Start of Block

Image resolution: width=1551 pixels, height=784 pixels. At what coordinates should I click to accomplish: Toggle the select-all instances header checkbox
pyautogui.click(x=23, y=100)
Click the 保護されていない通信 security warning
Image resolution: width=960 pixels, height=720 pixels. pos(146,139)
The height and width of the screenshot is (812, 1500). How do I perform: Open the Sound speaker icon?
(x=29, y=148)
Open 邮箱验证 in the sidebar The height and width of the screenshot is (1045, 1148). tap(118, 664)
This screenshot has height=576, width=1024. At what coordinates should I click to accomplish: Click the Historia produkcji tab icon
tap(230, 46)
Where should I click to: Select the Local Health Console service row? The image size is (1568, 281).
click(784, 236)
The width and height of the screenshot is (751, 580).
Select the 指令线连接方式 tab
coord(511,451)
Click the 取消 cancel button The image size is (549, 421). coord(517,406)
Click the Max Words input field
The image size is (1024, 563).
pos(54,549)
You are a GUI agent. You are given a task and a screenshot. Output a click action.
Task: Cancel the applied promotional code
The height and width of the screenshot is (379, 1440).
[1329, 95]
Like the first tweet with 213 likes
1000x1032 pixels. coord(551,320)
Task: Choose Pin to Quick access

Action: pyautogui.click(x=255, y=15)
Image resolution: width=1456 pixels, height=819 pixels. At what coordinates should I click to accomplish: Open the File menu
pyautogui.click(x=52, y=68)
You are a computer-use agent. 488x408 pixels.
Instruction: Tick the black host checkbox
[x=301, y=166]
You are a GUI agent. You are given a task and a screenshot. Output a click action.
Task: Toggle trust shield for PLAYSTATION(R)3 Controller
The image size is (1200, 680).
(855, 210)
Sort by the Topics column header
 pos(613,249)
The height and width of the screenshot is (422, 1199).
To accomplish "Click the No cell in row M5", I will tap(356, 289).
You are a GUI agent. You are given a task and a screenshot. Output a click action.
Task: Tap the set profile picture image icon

End of Block

• Task goal: The entries need to be set down again in full, with no word changed.

• Response to this exercise:
Image resolution: width=1551 pixels, height=784 pixels. At what coordinates should I click to accomplish: Toggle the select-all instances header checkbox
pyautogui.click(x=23, y=100)
Click the 保護されていない通信 security warning
Image resolution: width=960 pixels, height=720 pixels. pos(146,139)
The height and width of the screenshot is (812, 1500). How do I perform: Open the Sound speaker icon?
(x=29, y=148)
Open 邮箱验证 in the sidebar The height and width of the screenshot is (1045, 1148). tap(118, 664)
This screenshot has height=576, width=1024. At what coordinates should I click to accomplish: Click the Historia produkcji tab icon
tap(230, 46)
Where should I click to: Select the Local Health Console service row? The image size is (1568, 281).
click(784, 236)
The width and height of the screenshot is (751, 580).
Select the 指令线连接方式 tab
coord(511,451)
Click the 取消 cancel button The image size is (549, 421). coord(517,406)
Click the Max Words input field
The image size is (1024, 563).
pos(54,549)
You are a GUI agent. You are given a task and a screenshot. Output a click action.
Task: Cancel the applied promotional code
The height and width of the screenshot is (379, 1440).
[1329, 95]
Like the first tweet with 213 likes
1000x1032 pixels. coord(551,320)
Task: Choose Pin to Quick access

Action: pyautogui.click(x=255, y=15)
Image resolution: width=1456 pixels, height=819 pixels. At what coordinates should I click to accomplish: Open the File menu
pyautogui.click(x=52, y=68)
You are a computer-use agent. 488x408 pixels.
Instruction: Tick the black host checkbox
[x=301, y=166]
You are a GUI agent. You are given a task and a screenshot. Output a click action.
Task: Toggle trust shield for PLAYSTATION(R)3 Controller
The image size is (1200, 680).
(855, 210)
Sort by the Topics column header
 pos(613,249)
The height and width of the screenshot is (422, 1199).
To accomplish "Click the No cell in row M5", I will tap(356, 289).
You are a GUI agent. You are given a task and a screenshot. Output a click action.
Task: Tap the set profile picture image icon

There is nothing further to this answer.